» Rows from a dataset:
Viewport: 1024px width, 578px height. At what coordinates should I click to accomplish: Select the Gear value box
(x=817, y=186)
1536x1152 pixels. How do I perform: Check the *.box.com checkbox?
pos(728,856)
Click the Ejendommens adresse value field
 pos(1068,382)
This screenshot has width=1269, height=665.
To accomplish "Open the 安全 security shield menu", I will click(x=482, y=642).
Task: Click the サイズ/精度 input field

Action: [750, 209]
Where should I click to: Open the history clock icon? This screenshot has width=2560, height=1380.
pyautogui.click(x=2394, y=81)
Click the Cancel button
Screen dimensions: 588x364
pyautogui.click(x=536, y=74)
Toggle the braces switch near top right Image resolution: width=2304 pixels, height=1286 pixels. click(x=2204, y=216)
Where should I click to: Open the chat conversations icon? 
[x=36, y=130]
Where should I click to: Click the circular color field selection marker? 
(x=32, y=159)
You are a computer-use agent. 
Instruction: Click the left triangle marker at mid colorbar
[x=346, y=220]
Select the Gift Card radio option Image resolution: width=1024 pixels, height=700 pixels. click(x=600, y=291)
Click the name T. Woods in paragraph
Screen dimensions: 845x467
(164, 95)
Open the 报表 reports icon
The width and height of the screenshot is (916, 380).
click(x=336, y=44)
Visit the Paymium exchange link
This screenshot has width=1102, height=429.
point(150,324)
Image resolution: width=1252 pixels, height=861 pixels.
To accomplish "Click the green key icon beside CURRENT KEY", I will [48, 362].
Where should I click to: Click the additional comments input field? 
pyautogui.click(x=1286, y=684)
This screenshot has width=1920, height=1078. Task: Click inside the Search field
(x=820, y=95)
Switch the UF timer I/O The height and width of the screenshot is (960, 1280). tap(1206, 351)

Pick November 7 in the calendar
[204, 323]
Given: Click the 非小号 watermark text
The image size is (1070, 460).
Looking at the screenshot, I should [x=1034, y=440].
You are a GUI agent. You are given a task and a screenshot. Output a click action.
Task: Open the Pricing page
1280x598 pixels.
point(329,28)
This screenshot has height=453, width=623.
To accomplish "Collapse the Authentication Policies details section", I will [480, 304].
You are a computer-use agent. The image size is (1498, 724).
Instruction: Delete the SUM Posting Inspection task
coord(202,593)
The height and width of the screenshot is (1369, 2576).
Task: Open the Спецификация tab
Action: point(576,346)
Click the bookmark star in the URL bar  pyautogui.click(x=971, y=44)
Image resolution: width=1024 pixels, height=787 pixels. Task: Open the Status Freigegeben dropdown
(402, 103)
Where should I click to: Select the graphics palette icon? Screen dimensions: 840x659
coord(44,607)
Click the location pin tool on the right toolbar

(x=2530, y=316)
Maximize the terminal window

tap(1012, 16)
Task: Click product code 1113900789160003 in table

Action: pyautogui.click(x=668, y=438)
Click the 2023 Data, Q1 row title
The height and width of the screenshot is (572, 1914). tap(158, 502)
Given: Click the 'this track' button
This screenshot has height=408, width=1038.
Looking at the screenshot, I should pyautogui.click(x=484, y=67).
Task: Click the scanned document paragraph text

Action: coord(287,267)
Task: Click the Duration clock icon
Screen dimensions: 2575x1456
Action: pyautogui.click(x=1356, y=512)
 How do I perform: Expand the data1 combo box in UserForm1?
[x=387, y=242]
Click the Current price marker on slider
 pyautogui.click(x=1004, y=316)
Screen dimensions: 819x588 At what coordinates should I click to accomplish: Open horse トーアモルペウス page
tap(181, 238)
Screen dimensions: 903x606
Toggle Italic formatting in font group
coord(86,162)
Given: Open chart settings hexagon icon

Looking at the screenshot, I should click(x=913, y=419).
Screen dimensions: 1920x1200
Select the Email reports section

» INSTRUCTION: Extract every row above and reproduce each one verbatim, keeping the original order.

» TASK RESULT:
Viewport: 1024px width, 578px height. At what coordinates should I click to accomplish: Select the Gear value box
(x=817, y=186)
1536x1152 pixels. How do I perform: Check the *.box.com checkbox?
pos(728,856)
Click the Ejendommens adresse value field
 pos(1068,382)
This screenshot has width=1269, height=665.
To accomplish "Open the 安全 security shield menu", I will click(x=482, y=642).
Task: Click the サイズ/精度 input field

Action: [750, 209]
Where should I click to: Open the history clock icon? This screenshot has width=2560, height=1380.
pyautogui.click(x=2394, y=81)
Click the Cancel button
Screen dimensions: 588x364
pyautogui.click(x=536, y=74)
Toggle the braces switch near top right Image resolution: width=2304 pixels, height=1286 pixels. click(x=2204, y=216)
Where should I click to: Open the chat conversations icon? 
[x=36, y=130]
Where should I click to: Click the circular color field selection marker? 
(x=32, y=159)
You are a computer-use agent. 
Instruction: Click the left triangle marker at mid colorbar
[x=346, y=220]
Select the Gift Card radio option Image resolution: width=1024 pixels, height=700 pixels. click(x=600, y=291)
Click the name T. Woods in paragraph
Screen dimensions: 845x467
(164, 95)
Open the 报表 reports icon
The width and height of the screenshot is (916, 380).
click(x=336, y=44)
Visit the Paymium exchange link
This screenshot has width=1102, height=429.
point(150,324)
Image resolution: width=1252 pixels, height=861 pixels.
To accomplish "Click the green key icon beside CURRENT KEY", I will [48, 362].
Where should I click to: Click the additional comments input field? 
pyautogui.click(x=1286, y=684)
This screenshot has width=1920, height=1078. Task: Click inside the Search field
(x=820, y=95)
Switch the UF timer I/O The height and width of the screenshot is (960, 1280). tap(1206, 351)

Pick November 7 in the calendar
[204, 323]
Given: Click the 非小号 watermark text
The image size is (1070, 460).
Looking at the screenshot, I should [x=1034, y=440].
You are a GUI agent. You are given a task and a screenshot. Output a click action.
Task: Open the Pricing page
1280x598 pixels.
point(329,28)
This screenshot has height=453, width=623.
To accomplish "Collapse the Authentication Policies details section", I will [480, 304].
You are a computer-use agent. The image size is (1498, 724).
Instruction: Delete the SUM Posting Inspection task
coord(202,593)
The height and width of the screenshot is (1369, 2576).
Task: Open the Спецификация tab
Action: point(576,346)
Click the bookmark star in the URL bar  pyautogui.click(x=971, y=44)
Image resolution: width=1024 pixels, height=787 pixels. Task: Open the Status Freigegeben dropdown
(402, 103)
Where should I click to: Select the graphics palette icon? Screen dimensions: 840x659
coord(44,607)
Click the location pin tool on the right toolbar

(x=2530, y=316)
Maximize the terminal window

tap(1012, 16)
Task: Click product code 1113900789160003 in table

Action: pyautogui.click(x=668, y=438)
Click the 2023 Data, Q1 row title
The height and width of the screenshot is (572, 1914). tap(158, 502)
Given: Click the 'this track' button
This screenshot has height=408, width=1038.
Looking at the screenshot, I should pyautogui.click(x=484, y=67).
Task: Click the scanned document paragraph text

Action: coord(287,267)
Task: Click the Duration clock icon
Screen dimensions: 2575x1456
Action: pyautogui.click(x=1356, y=512)
 How do I perform: Expand the data1 combo box in UserForm1?
[x=387, y=242]
Click the Current price marker on slider
 pyautogui.click(x=1004, y=316)
Screen dimensions: 819x588 At what coordinates should I click to accomplish: Open horse トーアモルペウス page
tap(181, 238)
Screen dimensions: 903x606
Toggle Italic formatting in font group
coord(86,162)
Given: Open chart settings hexagon icon

Looking at the screenshot, I should click(x=913, y=419).
Screen dimensions: 1920x1200
Select the Email reports section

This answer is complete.